Closed marceldegraaf closed 3 years ago
This is going to (of necessity) be a ZFS issue, not a syncoid issue—ZFS is what's throwing that "dataset busy" error, syncoid is merely passing it along to you.
To figure out why the dataset is busy after that initial full replication (which succeeded, from looking at your report) you'll have to investigate on the target side. You might check lsof
to see if anything's going on with filesystem locks inside the newly created dataset, for example.
If you can't figure anything out obvious there—locked files inside the dataset, etc—you'll probably need/want to open a bug with OpenZFS itself. If the project gets shirty about pointing fingers back at syncoid, you can simplify things by stripping the ZFS replication commands out of the syncoid output, and reproducing them manually. EG:
zfs send -I 'homes/home'@'autosnap_2021-03-25_22:27:28_monthly' 'homes/home'@'syncoid_hestia_2021-03-26:10:45:49' | mbuffer -q -s 128k -m 16M 2>/dev/null | pv -s 19133424 | zfs receive -s -F 'tank/backups/homes/home'
You can just run that exact command directly from the command line. You can also simplify it considerably, again for easier problem reporting upstream (and bisecting for potential problem points):
zfs send -I 'homes/home'@'autosnap_2021-03-25_22:27:28_monthly' 'homes/home'@'syncoid_hestia_2021-03-26:10:45:49' | pv -s 19133424 | zfs receive -s -F 'tank/backups/homes/home'
You can simplify even further by stripping out the pv
command as well, but things may get painful if you do, due to the lack of progress bar letting you know where you sit in a potentially very long-running operation.
It looks to me like there are some issues with replicating encrypted datasets, at the ZFS level. This isn't something I've personally done any testing on yet, but like you said it's a similar issue to #598 —and you're both working with encrypted datasets and replication.
Hey Jim – thanks for your detailed reply. Today I noticed my machine reporting severe memory issues with memtester
so I'm going to fix that first, to make sure that isn't what was causing my ZFS issues.

*Data for this task*:
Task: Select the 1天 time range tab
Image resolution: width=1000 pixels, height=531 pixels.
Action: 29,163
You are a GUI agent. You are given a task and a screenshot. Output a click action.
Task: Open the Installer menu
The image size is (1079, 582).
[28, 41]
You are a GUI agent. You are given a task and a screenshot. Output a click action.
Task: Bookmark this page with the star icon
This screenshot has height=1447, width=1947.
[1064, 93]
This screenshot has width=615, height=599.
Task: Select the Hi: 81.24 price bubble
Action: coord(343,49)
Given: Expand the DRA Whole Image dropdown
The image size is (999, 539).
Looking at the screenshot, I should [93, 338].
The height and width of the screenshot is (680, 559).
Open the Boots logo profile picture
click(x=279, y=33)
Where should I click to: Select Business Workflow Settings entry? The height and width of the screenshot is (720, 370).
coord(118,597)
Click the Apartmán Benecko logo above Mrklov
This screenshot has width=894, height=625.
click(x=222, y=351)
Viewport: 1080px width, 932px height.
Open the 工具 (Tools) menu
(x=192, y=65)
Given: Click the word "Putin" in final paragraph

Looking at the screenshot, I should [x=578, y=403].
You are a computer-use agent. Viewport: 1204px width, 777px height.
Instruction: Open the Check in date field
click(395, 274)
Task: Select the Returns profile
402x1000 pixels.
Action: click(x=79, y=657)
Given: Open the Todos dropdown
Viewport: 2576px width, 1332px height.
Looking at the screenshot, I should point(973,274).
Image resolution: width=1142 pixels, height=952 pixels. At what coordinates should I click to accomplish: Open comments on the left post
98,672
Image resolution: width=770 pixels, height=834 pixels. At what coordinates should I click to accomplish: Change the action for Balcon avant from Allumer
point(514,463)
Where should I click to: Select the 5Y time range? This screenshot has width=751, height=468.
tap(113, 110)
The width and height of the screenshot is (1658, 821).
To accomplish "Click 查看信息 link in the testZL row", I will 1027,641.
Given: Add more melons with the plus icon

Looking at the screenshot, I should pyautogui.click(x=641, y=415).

*Given instruction 1*: Format the rows, from the line with "Where should I click to: Select Business" up to and including the line with "Looking at the screenshot, I should point(973,274).", as a numbered list, leaving out any blank lines.
*Given instruction 2*: Pick up the thread about the ZFS "dataset busy" error where it stops and continue it.

*Result 1*:
1. Where should I click to: Select Business Workflow Settings entry? The height and width of the screenshot is (720, 370).
2. coord(118,597)
3. Click the Apartmán Benecko logo above Mrklov
4. This screenshot has width=894, height=625.
5. click(x=222, y=351)
6. Viewport: 1080px width, 932px height.
7. Open the 工具 (Tools) menu
8. (x=192, y=65)
9. Given: Click the word "Putin" in final paragraph
10. Looking at the screenshot, I should [x=578, y=403].
11. You are a computer-use agent. Viewport: 1204px width, 777px height.
12. Instruction: Open the Check in date field
13. click(395, 274)
14. Task: Select the Returns profile
15. 402x1000 pixels.
16. Action: click(x=79, y=657)
17. Given: Open the Todos dropdown
18. Viewport: 2576px width, 1332px height.
19. Looking at the screenshot, I should point(973,274).

*Result 2*:
@marceldegraaf just tested an initial send/receive from a non-encrypted to an encrypted pool on debian 10 with syncoid and it works just fine, so it seems the problem is with your system
@phreaker0 how large was that initial send/receive? My suspicion is that ZFS is doing some work related to encryption after the initial send, which makes the dataset report as busy for large initial receives. My initial snapshot is ~191 GB in size.
I've been able to reproduce my issue with zfs send/receive
, so without using syncoid
. See below.
I'm OK with keeping this issue closed as the issue seems to be related to ZFS, not syncoid
.
First I sent the initial snapshot to the encrypted destination:
zfs send 'homes/home@autosnap_2021-03-25_22:27:28_monthly' | pv -s 205354192152 | zfs receive -s -F 'tank/backups/homes/home'
And then, after a few minutes (because I had to look up the exact commands and send size for pv
), an incremental send to the latest snapshot:
zfs send -I 'homes/home@autosnap_2021-03-25_22:27:28_monthly' 'homes/home@autosnap_2021-03-31_18:00:01_hourly' | pv -s 1659827952 | zfs receive -s -F 'tank/backups/homes/home'
This worked without issue. However, I then removed the tank/backups/homes/home
dataset (and all its snapshots) to start with a clean slate, and simulated what syncoid
does by immediately sending the incremental snapshots after the initial send is complete:
zfs send 'homes/home@autosnap_2021-03-25_22:27:28_monthly' | pv -s 205354192152 | zfs receive -s -F 'tank/backups/homes/home' && zfs send -I 'homes/home@autosnap_2021-03-25_22:27:28_monthly' 'homes/home@autosnap_2021-03-31_18:00:01_hourly' | pv -s 1659827952 | zfs receive -s -F 'tank/backups/homes/home'
Lo and behold: the same dataset is busy
error as thrown from syncoid
:
cannot receive incremental stream: dataset is busy
It seems ZFS is doing some work related to encryption after the initial send. To test this I created a
new, non-encrypted dataset on tank/backups
, and tried simulating syncoid
again. That worked without issue.
Finally I tried running syncoid
again, this time with the non-encrypted dataset as destination: syncoid --debug homes/home tank/backups/temp/home
. That also worked without issue.
@marceldegraaf ~19GB
interesting, but as you said it's mostly likely a zfs issue then.
Yes, we've at least ruled out syncoid
as the culprit. Thanks for your help anyway!
Isn't this a syncoid issue in the sense that syncoid should wait before sending the next dataset until the target pool is no longer busy? Or retry in some short while?
I suspect this happens mostly with slower storage/cpu targets.
In my case I'm sending a unencrypted dataset to a encrypted target (encrypting at target).
For me it looks like the issue appears when syncoid is trying to send the next dataset while zfs on the target is stuck with mounting the previously sent dataset. I only manage to get this error on initial/full syncs, which makes sense as mounting of the synced dataset only happens on initial sync, right?
Do we have any ZFS issue opened about this? I didn't find anything that looked like what is experienced here or experienced by me, except some issues with raw sends.. Or maybe this: https://github.com/openzfs/zfs/issues/6504 ?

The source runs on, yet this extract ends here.